Return everything in the items below from the line containing "You are a GUI" down to the line containing "[x=203, y=132]", word for word, with the pictures left out.

> **Data to use**
....

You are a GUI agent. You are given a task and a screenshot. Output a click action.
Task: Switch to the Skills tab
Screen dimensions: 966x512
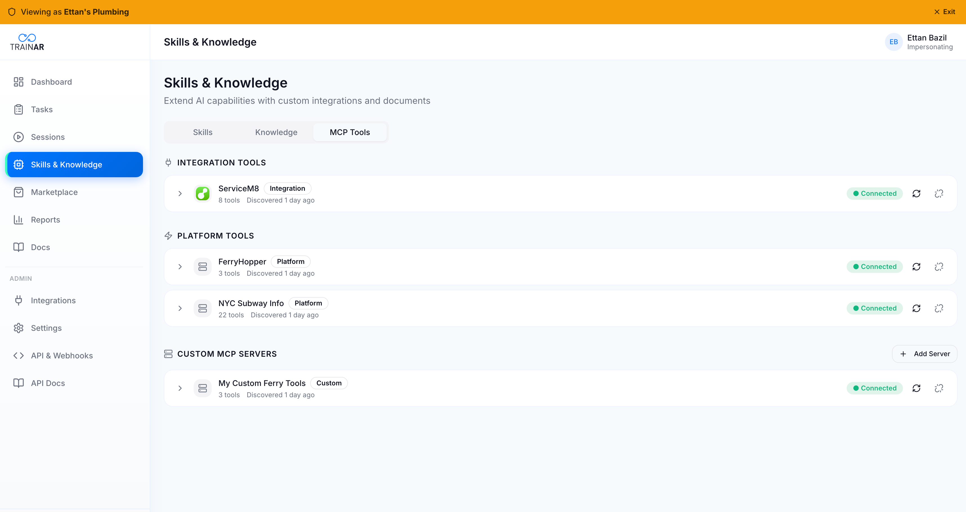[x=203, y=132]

....

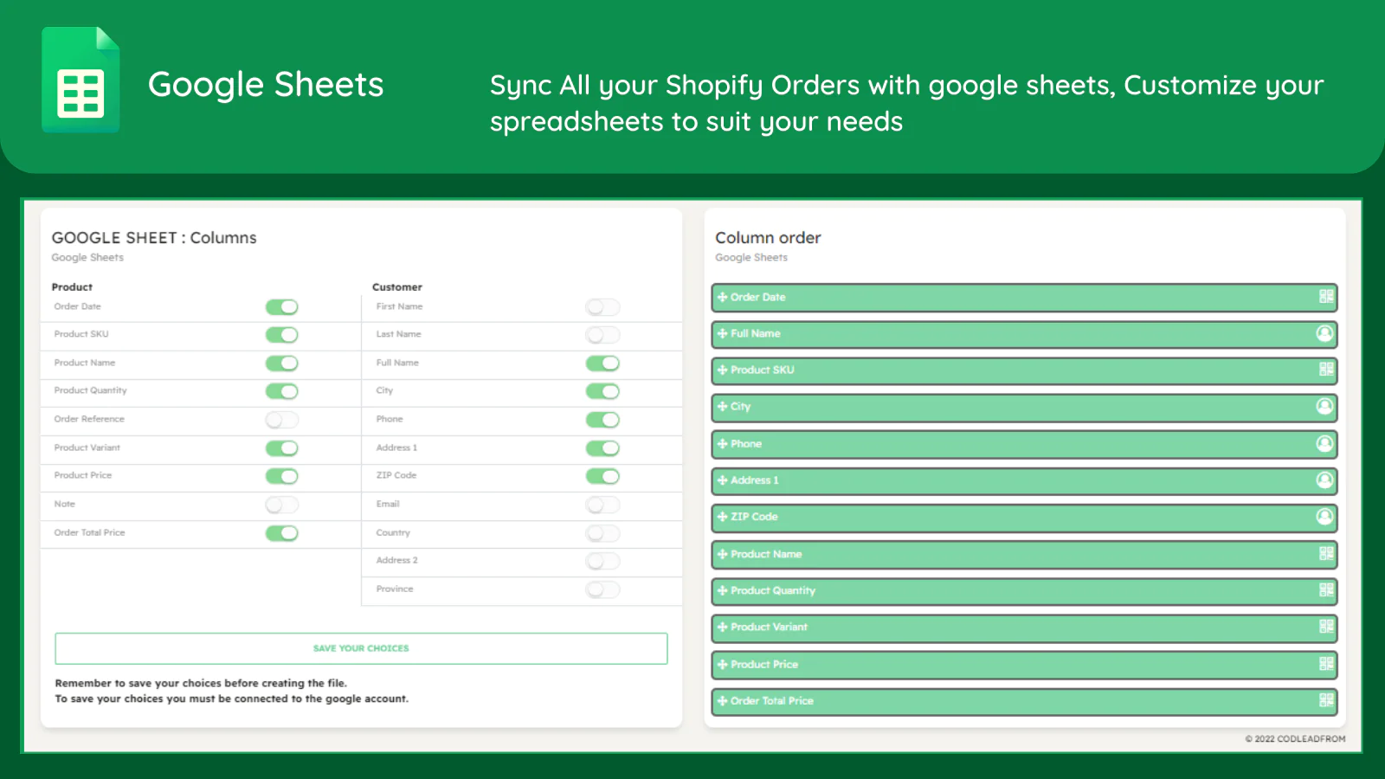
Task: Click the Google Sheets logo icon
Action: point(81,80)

....

> **Response for this exercise**
You are a GUI agent. You are given a task and a screenshot. Output a click action.
Task: Switch to the Skills tab
Screen dimensions: 966x512
[x=203, y=132]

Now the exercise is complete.